Неаполитанское королевство Карла I Анжуйского, находясь под номинальным сюзеренитетом папы, являлось целостной сильной державой, имевшей вес в средиземноморской политике. Нарушения в ходе престолонаследия привели к тому, что к 1370-м годам на неаполитанской внутриполитической арене оказались две династии с приблизительно равными правами на престол, что породило кризис, продолжавшийся более шестидесяти лет и приведший к экономическому ослаблению государства, потере влияния в международных делах и в конце концов к потере независимости — в 1435 году вся Южная Италия оказались под арагонской короной.

Время правления Альфонса V Арагонского (1435—1458) явилось "золотым веком" Южной Италии, а Неаполь сделался центром его средиземноморской державы, включавшей в себя Арагон, Каталонию, Майорку, Сицилию, Сардинию и Южную Италию. После его смерти Сицилия, как наследственное владение, перешла к его брату Хуану, а завоеванный Неаполь король отдал незаконнорожденному сыну Фердинанду.

В 1494 году права на Неаполь неудачно предъявил французский король Карл VIII. После первой итальянской войны вся Южная Италия вновь оказалась в одних руках — сначала Фердинанда II Арагонского, а потом Габсбургов.

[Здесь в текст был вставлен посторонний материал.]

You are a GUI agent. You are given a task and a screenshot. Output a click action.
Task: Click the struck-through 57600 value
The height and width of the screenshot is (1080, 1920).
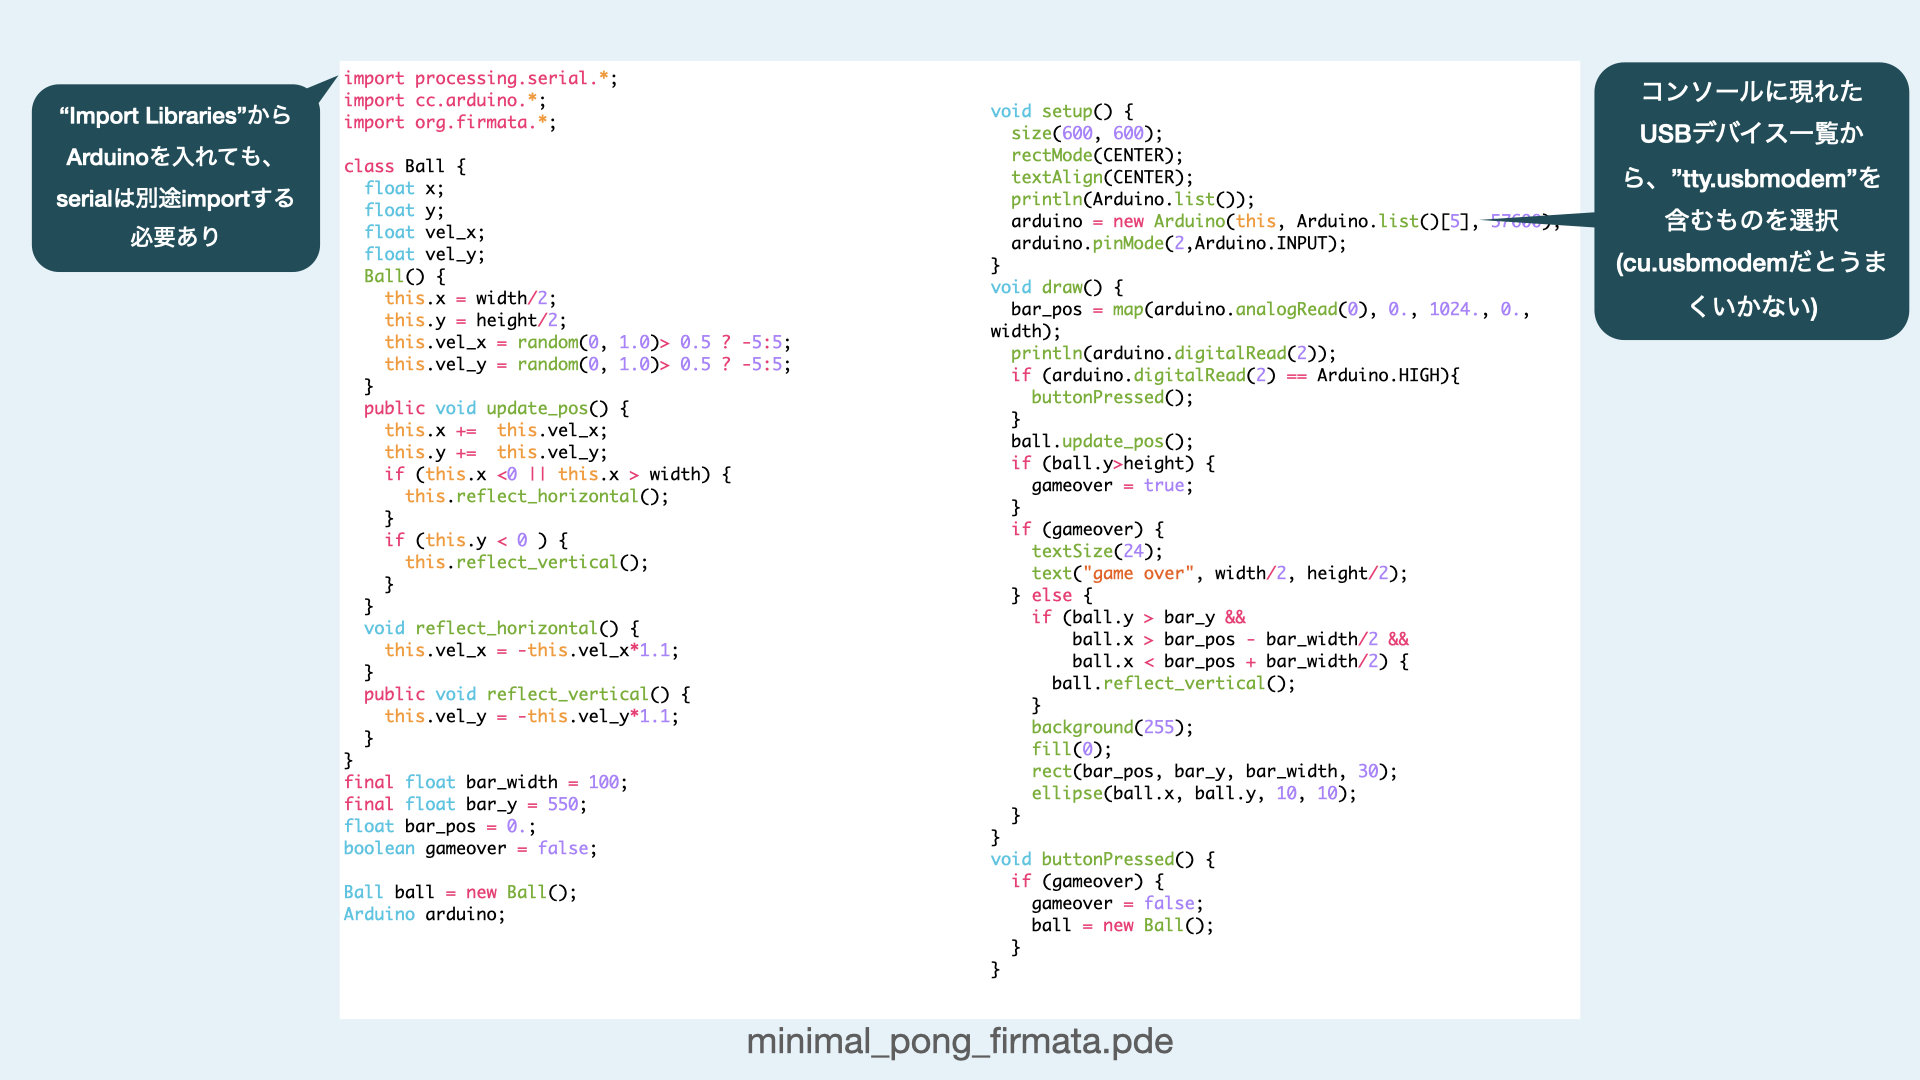pos(1516,221)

В XIII веке произошел перелом в развитии Южной Италии. Если до этого времени Южная Италия находилась на приблизительно одном уровне экономического развития в сравнении с остальным полуостровом и вообще Европой, а по уровню урбанизации, развитию городской материально-денежной и духовно-образовательную культуры даже на более высоком, то затем начался многовековой период упадка.

Южная Италия в XVIII—XIX веке

После войны за испанское наследство Неаполь отошел к Австрии, а Сицилия сначала к Савойе, а потом тоже к Австрии. К этому времени вся Южная Италия стала второстепенной для мировой политики сценой.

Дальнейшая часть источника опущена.